I've found that I treasure time spent with my girlfriends this year.  I'm not a great girlfriend type person.  I'm much more of a loner, don't care that much about fashion and other girly kind of things, and hate talking on the phone, but I've found great pleasure in my Mah Jongg group and book group and a study group and I want to explore my female friendships further.

My relationship with my family has changed somehow this year.  The grandchildren in Memphis are outgrowing their need for childcare, and I don't see them as much.  My time with them is less involved with caregiving and more focused on events.  This shift has thrown me off kilter a bit, and I'm looking forward to some time with my California "babies", but am realizing that I'm more free to fill my time with reading and friends too.

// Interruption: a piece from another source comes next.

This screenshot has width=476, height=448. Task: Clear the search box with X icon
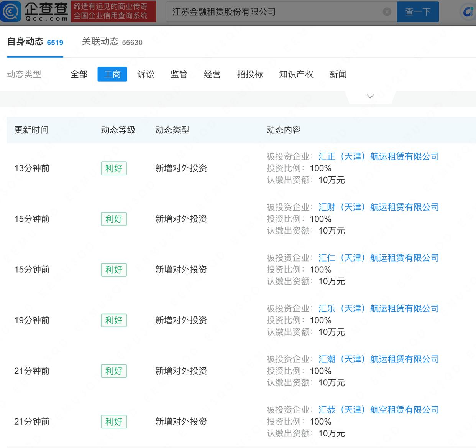[x=387, y=12]
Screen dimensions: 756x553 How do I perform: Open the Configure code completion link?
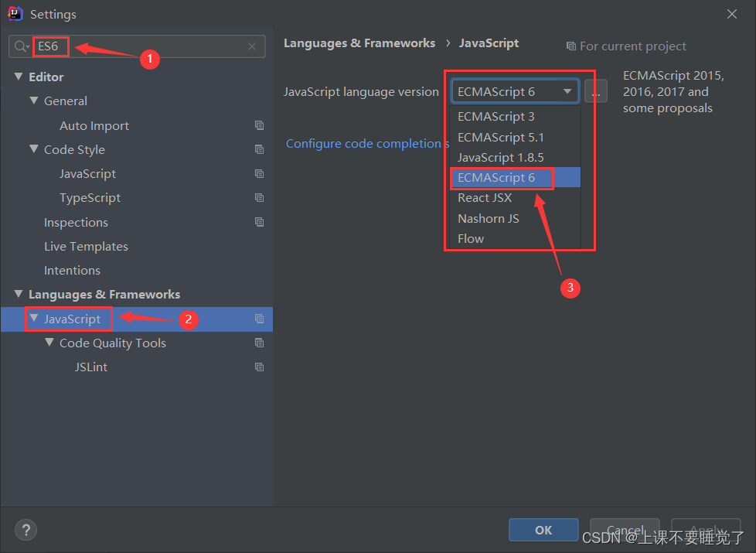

I'm allowing myself to dream a bit.  As a young girl I dreamed all the time.  I dreamed of Prince Charming, of being Debbie Reynolds, of having the most and cutest outfits in my class, but I never much dreamed beyond having a home and family.  Exploring art a bit has given me a glimpse of a me that might have been had I dreamed a little longer.  My blog is one way of dreaming.  I ran across an old entry this morning with a link to you tube clip that I'm going to play more frequently this year.  Happy New Year to all!  http://www.youtube.com/watch?v=6PPlkOyaqaQ

Blessings,
Janie

2 comments:

Janie Morris said...

In an attempt to make it easier to post a comment, I have changed some settings. Comments are always welcome...I like to know there's someone out there in cyberspace! Anonymous comments are allowed, but you will have to enter some letters to make sure you're not a machine, and I get to read them first so that inappropriate content will be prevented. Disagreeing with me does not make for inappropriate content. I love a good discussion! Comment on!!!

lucy said...

Janie, I enjoy reading your blog. I especially appreciate you posting on FB when you've written a new one.... I must admit to downsizing my Christmas decorating over the past years.... For years there were boxes and boxes of things I would bring down from the attic. Then there was a time I'd leave 2-3 boxes up there on purpose. Then one year when I put the decorations up, I stored them in one of the upstairs closets. Now there is even less I get out, and I store it in the downstairs closet! Still have all the old treasures. I'm afraid when I die my son will have lots to go thru because I'm not one to throw much away. Keep writing.